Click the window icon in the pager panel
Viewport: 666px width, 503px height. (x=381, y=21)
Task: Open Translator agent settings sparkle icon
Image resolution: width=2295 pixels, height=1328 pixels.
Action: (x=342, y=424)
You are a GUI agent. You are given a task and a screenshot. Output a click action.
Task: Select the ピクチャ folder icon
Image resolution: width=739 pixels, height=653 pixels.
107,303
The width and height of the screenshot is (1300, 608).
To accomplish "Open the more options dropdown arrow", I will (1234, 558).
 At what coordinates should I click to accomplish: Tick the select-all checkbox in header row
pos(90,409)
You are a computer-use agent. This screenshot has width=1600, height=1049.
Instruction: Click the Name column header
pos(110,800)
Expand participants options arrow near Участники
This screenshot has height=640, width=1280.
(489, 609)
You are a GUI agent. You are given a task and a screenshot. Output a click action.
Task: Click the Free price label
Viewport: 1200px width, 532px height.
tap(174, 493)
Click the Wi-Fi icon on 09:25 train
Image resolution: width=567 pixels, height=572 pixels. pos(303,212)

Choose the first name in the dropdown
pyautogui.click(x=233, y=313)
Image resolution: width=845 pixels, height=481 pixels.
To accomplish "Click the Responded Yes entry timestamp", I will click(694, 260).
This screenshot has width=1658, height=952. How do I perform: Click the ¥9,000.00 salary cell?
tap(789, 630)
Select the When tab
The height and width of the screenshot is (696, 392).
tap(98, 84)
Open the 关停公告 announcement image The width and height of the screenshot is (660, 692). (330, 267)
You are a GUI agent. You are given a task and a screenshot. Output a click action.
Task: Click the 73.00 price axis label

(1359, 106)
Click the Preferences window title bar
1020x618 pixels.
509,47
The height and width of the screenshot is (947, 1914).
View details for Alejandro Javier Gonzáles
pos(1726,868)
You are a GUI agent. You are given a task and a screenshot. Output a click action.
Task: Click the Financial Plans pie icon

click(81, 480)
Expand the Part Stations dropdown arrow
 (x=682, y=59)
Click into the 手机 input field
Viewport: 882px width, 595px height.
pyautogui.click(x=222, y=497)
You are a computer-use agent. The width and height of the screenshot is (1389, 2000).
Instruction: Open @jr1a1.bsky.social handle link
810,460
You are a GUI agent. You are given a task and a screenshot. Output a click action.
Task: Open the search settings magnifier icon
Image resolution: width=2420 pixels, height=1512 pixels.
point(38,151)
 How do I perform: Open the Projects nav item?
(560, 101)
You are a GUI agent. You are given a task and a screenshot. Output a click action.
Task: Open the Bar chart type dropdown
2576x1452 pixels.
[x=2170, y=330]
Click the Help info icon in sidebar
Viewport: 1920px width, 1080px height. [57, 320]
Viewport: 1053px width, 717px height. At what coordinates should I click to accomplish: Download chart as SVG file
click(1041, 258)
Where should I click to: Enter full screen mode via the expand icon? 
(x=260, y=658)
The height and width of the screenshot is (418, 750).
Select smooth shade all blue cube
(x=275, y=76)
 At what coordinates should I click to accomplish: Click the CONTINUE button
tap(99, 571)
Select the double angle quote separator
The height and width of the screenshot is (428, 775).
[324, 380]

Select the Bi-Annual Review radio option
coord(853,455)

══════════

▶ **Your goal**
Write out, without changes, every line of the records from the one containing "The height and width of the screenshot is (418, 750)." through the last line, inclusive.

▶ **The reply**
The height and width of the screenshot is (418, 750).
Select smooth shade all blue cube
(x=275, y=76)
 At what coordinates should I click to accomplish: Click the CONTINUE button
tap(99, 571)
Select the double angle quote separator
The height and width of the screenshot is (428, 775).
[324, 380]

Select the Bi-Annual Review radio option
coord(853,455)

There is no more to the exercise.